Virei chefe do meu amigo. E agora?

Data 06/03/2013

Com a saída da antiga sócia na agência de comunicação que tocavam juntas, Fabiana Salviano se viu na necessidade de contratar alguém confiável, profissional, com experiência, postura irretocável frente a clientes e autonomia. A solução encontrada foi convidar uma amiga para trabalhar com ela. Se, por um lado, a opção era confortável por envolver alguém de confiança, por outro, tornar-se chefe de alguém tão próximo pode provocar saias justas. “Apesar de conhecê-la e saber que ela é muito boa no que faz, fiquei com receio de não nos adaptarmos em vários sentidos”, lembra Fabiana. “Não sabia se ela aceitaria orientações ou cobranças, se gostaria do nosso esquema de trabalho e, principalmente, se teria problemas com os clientes”, completa. Para completar vinham outras dúvidas: como se faz para dispensar uma amiga, caso necessário? Como fica a relação com os demais funcionários?

Em situações como essa, os problemas mais comuns, de acordo com Flávia Muraro, da Movere Consultoria, é o favoritismo e o excesso de liberdade entre chefe e amigo/colaborador. O extremo oposto, no entanto, também pode acontecer. “Vemos muitos casos em que, por medo de serem julgados, ambos acabam se afastando”, conta. “Também há situações nas quais, para não ser acusado de proteger o amigo, o chefe adota um nível de exigência extremamente alto e superior ao que cobra do restante de sua equipe”, comenta.

A consultora acredita que não há motivos para que a relação de amizade seja um problema. Por isso, não se deve esconder a amizade dos demais colaboradores. “Tive um chefe que era muito amigo de um colega da equipe, mas eles faziam questão de esconder a amizade. Quando descobri que eram muito próximos, que as famílias se conheciam e viajavam juntos nas férias, não somente eu, mas todos da equipe se sentiram traídos pela falta de clareza nas relações”, relembra Flávia.

Transparência e critério

Adotar uma comunicação clara e transparente é o método mais simples e efetivo para prevenir situações adversas. “É importante que todos, inclusive o amigo, entendam que o chefe é a mesma pessoa, porém em um papel diferente no qual precisa cobrar, orientar, treinar, controlar, apoiar, avaliar e dar conta de uma série de outras atividades”, explica.

Seguindo nesta linha, Fabiana mantém o mesmo padrão de comportamento com toda a equipe. “Quando preciso chamar a atenção de qualquer colaborador, procuro falar numa boa, mostrando como a falha daquela pessoa afetou o time, a empresa e até ela mesma”, conta. “Em todos os lugares existe cobrança e é importante que todos saibam lidar com isso, sem levar para o lado pessoal”, afirma.
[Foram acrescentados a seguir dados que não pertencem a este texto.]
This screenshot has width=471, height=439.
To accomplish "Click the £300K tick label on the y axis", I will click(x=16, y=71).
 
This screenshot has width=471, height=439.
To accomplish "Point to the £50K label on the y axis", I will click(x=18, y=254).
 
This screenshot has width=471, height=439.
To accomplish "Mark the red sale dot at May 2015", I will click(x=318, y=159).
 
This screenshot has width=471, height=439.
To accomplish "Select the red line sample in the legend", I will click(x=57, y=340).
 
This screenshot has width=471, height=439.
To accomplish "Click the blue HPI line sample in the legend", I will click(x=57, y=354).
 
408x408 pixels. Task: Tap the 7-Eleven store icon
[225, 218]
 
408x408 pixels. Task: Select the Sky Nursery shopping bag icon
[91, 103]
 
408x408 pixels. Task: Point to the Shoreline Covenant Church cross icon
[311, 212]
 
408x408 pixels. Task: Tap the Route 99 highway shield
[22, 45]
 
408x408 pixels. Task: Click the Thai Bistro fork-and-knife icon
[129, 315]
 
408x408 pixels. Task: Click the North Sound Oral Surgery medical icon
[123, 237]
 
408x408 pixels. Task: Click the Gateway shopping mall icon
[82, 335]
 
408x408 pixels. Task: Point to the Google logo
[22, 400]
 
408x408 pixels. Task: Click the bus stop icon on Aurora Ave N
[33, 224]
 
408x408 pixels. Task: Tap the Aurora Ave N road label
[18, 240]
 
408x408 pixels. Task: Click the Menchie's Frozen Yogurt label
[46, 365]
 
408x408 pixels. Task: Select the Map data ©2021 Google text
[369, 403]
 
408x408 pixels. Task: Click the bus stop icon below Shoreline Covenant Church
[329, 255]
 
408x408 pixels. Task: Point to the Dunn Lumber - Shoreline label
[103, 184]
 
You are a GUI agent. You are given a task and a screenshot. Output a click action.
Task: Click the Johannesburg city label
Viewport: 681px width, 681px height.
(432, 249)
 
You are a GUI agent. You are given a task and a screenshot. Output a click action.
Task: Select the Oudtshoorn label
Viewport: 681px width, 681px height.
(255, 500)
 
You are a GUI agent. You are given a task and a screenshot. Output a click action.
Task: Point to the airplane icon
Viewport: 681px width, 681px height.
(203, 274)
Adotar critérios objetivos para avaliação e reconhecimento da equipe e deixar claro quais são eles também são formas adequadas de separar a amizade da atividade profissional. “O gestor deve sempre se perguntar: se eu for questionado sobre minhas decisões, saberei justificá-las com base em indicadores objetivos e argumentos sólidos? Se a resposta for diferente de sim pode ser que amizade e decisões corporativas estejam se confundindo”, esclarece Flávia.

Segundo a especialista, alguns hábitos durante o horário comercial também devem ser modificados, como no caso de amigos que antes almoçavam sempre juntos durante a semana. “Isso deve ser dividido agora com os demais colaboradores”, indica Flávia. Além disso, nos encontros fora do expediente, lembra, nada de trocar confidências ou abastecer o amigo com informações privilegiadas. “Vale sempre fazer uma autoanálise com muita autocrítica para ver se não devemos corrigir algo e melhorar nossa relação. Para isso, a reação alheia pode ser um bom indicador”, finaliza.